Complicated nonlinear behavior is encountered in many physical dynamical systems in engineering. Such behavior is difficult to be described by means of mathematical models or to regulate during operation. Examples of such systems are present in high-tech and automotive applications to high-precision lithography machines, but also production-critical chemical operations in the process industry or in energy applications such as solar cells.
For a long time, it was considered adequate to operate these systems around steady-state conditions or specific regimes using digital controllers, designed via Linear Time-Invariant (LTI) control synthesis. Growing challenges in terms of system complexity, performance requirements, importance of operational constraints and energy efficiency have begun to push the limitations of the LTI framework, e.g. in the high-tech mechatronic field.
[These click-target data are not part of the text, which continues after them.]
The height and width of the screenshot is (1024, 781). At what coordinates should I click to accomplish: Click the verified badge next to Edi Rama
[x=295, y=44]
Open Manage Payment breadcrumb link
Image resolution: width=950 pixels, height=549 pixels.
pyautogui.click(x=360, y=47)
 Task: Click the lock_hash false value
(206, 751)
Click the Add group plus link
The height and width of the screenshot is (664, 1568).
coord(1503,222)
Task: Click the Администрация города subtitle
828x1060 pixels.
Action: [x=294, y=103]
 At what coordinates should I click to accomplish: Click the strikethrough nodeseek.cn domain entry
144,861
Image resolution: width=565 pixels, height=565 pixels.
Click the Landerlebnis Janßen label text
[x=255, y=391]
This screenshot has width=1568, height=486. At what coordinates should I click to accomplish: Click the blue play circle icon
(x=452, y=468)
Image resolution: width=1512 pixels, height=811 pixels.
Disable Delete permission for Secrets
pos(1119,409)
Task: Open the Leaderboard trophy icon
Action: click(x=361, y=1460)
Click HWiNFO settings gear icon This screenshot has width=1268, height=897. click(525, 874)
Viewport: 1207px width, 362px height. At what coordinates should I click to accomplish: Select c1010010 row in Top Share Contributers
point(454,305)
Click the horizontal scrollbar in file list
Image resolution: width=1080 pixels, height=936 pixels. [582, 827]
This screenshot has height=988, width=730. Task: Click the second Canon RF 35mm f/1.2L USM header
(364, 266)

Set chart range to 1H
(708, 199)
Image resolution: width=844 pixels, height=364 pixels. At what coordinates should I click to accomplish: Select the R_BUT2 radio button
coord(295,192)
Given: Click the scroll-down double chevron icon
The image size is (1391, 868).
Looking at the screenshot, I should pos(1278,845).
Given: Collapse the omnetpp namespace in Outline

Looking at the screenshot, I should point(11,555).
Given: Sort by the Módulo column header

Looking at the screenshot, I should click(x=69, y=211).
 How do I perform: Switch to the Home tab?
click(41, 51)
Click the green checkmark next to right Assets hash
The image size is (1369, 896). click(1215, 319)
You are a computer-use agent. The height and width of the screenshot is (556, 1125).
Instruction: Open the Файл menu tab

Advanced nonlinear modelling tools have been developed over the last years, including the block-oriented nonlinear framework. To address the demand for high-performance systems, advanced model-based nonlinear control tools need to be developed. However, these nonlinear models lack the intuitive and simple interpretation that are the trademark of LTI models. Therefore, these models do not allow for an intuitive and systematic control design framework.
The Linear-Parameter-Varying (LPV) framework has been developed as an extension of the LTI framework, preserving most of its intuitive features, with the possibility to use a systematic control design flow. LPV systems are dynamical models capable of describing a NL behavior in terms of a linear structure which is dependent on a measurable, so called scheduling-variable p in the system. The LPV framework is viewed as a high priority technological innovation by many high-tech industrial players.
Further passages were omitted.